Wednesday, June 6, 2012

How to Plot A Novel

A friend of mine, the excellent, and highly impressive, Robert Strong, is leading a team in the Forty-Eight Hour Film Project this weekend. To make such a film come off, participants need to be able to take a theme that they have no prior information about and derive a strong screenplay for it within a matter of hours.

Sound impossible? It's not. You don't need hours. I have helped people craft novels that are far more complicated than the average film. It usually takes about thirty minutes. At the end of that time they have a compelling heroic story arc, the seeds of well-developed characters, and an understanding of what needs to happen in every chapter.

How do you do it? I'm going to show you. But first, a warning.

This approach doesn't work for every kind of novel, or every kind of film. It's a formula, and what makes stories great is the extent to which they deviate from formula. This approach is not a cure-all. If it were, we'd be able to punch some buttons on a script-writing machine and awesome text would pop out.

Having said this, though, there are a lot of smug, uninformed people who will tell you that there is no such thing as a good story that follows formula, and that's why this kind of approach is limited. That's just dead wrong. In fact, it's worse than wrong. It's counterproductive and deluded. Good stories have shared structure because they reflect the processes of human cognition as I've outlined in the last few posts. Stories that don't pay attention to how human minds work aren't respecting their audiences. Consequently, they're generally, objectively, bad.

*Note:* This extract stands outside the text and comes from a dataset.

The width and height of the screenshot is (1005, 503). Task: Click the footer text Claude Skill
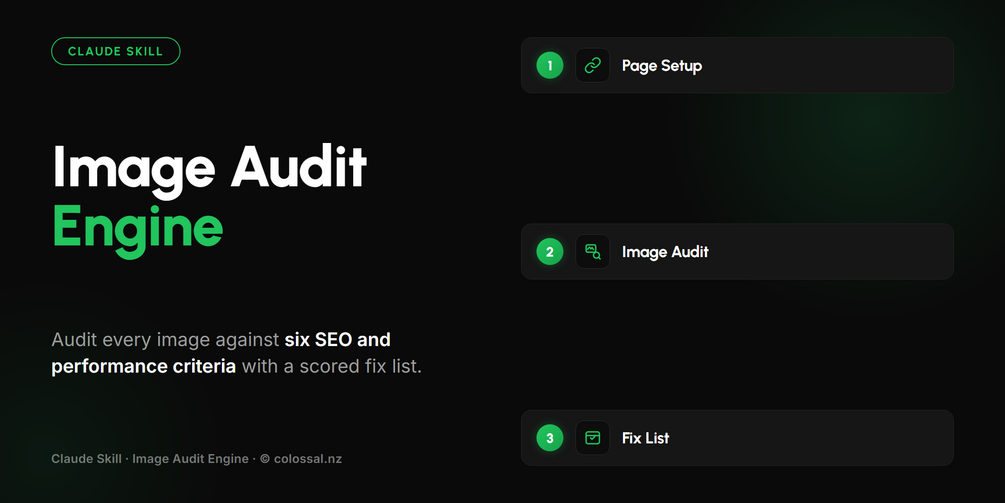pyautogui.click(x=87, y=459)
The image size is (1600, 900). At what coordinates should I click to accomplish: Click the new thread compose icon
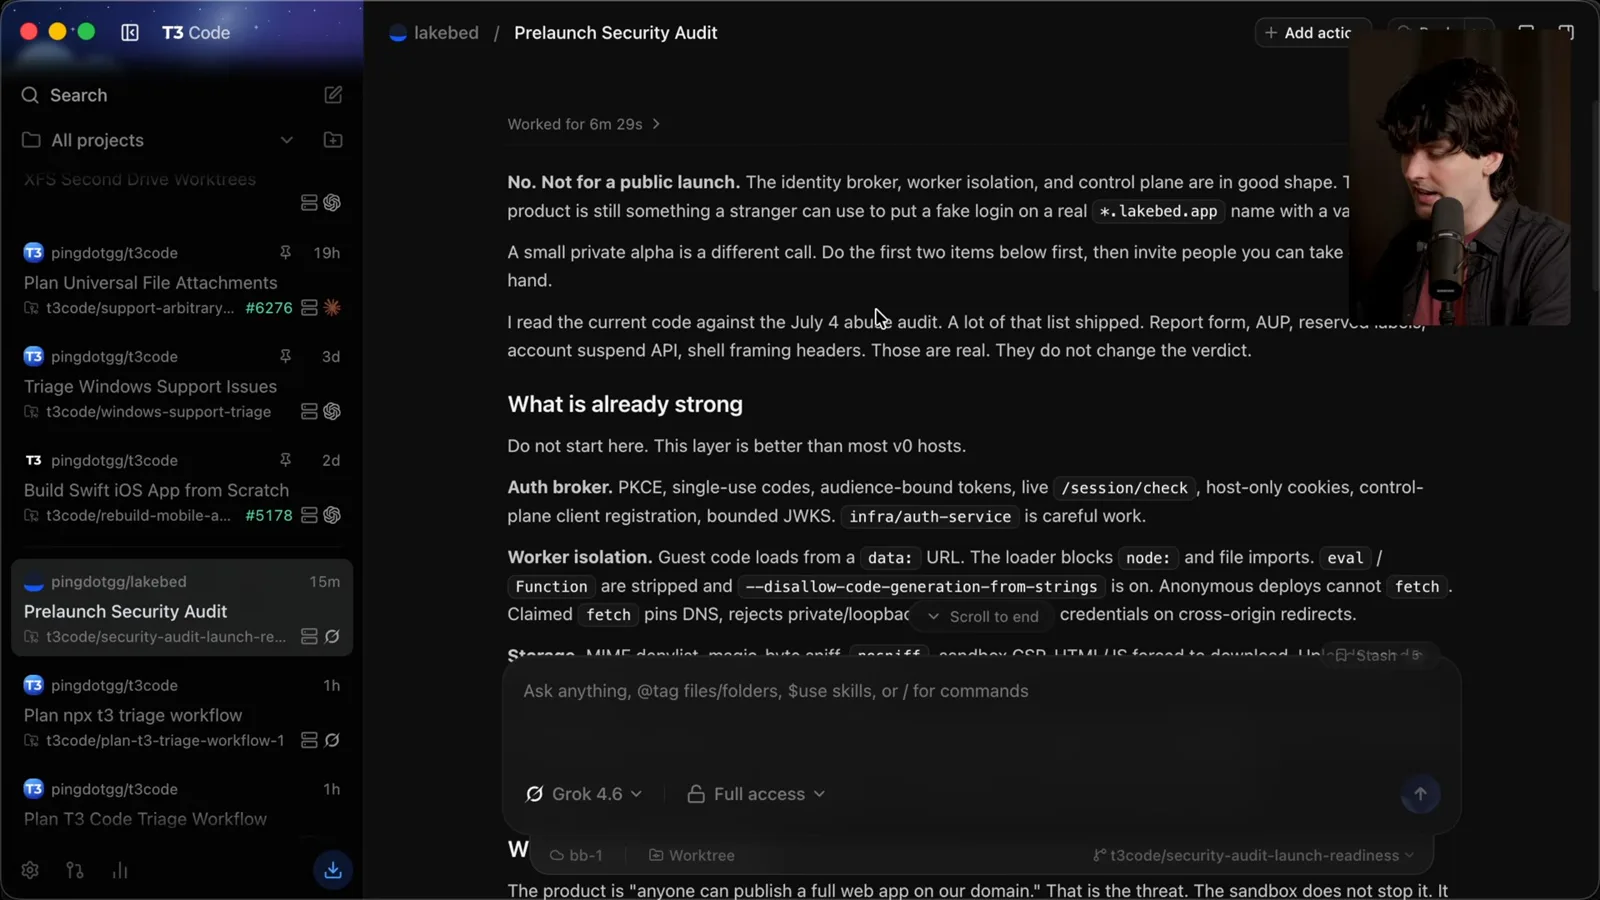pos(333,95)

Sure, there are a plenty of people with letters after their name who will tell you that there are literary-theoretic reasons why what I'm saying cannot possibly be true. They'll point at some dense, opaque books that they claim to love and say that their excellence comes from their complete freshness, and absence of predictability. However, the steamroller of science touches everyone eventually, from priests to philosophers to artists. Storytelling is just as amenable to researched investigation as the origins of life.

Phase One: Story Profile
Your starting point is this: Do you have a message, an environment, or a character you want to write about?
In a well-constructed story, these elements reflect each other.
  • If you're starting with a message, ask yourself what kind of person would have the hardest trouble learning the lesson that your message represents. 
  • If you're starting with a character, ask yourself what their greatest flaw is, and therefore what kind of character-change you want them to undergo. That gives you your message.
  • In both cases, look for the kind of environment that would make your character as uncomfortable as possible, and make learning his or her lesson inevitable.
  • On the other hand, if you're starting with an environment, ask what's special about it. Then ask who'd have the greatest amount of trouble in a setting like that. And use that to build your protagonist. 
One thing to note about your choice of the environment is this. Everything in it, every prop, interior, light-level and weather choice is a symbol. So is every character your protagonist meets. Each choice about exterior environment and the challenges it presents should map onto the transition the hero is making internally. It's the interior change that's the important one.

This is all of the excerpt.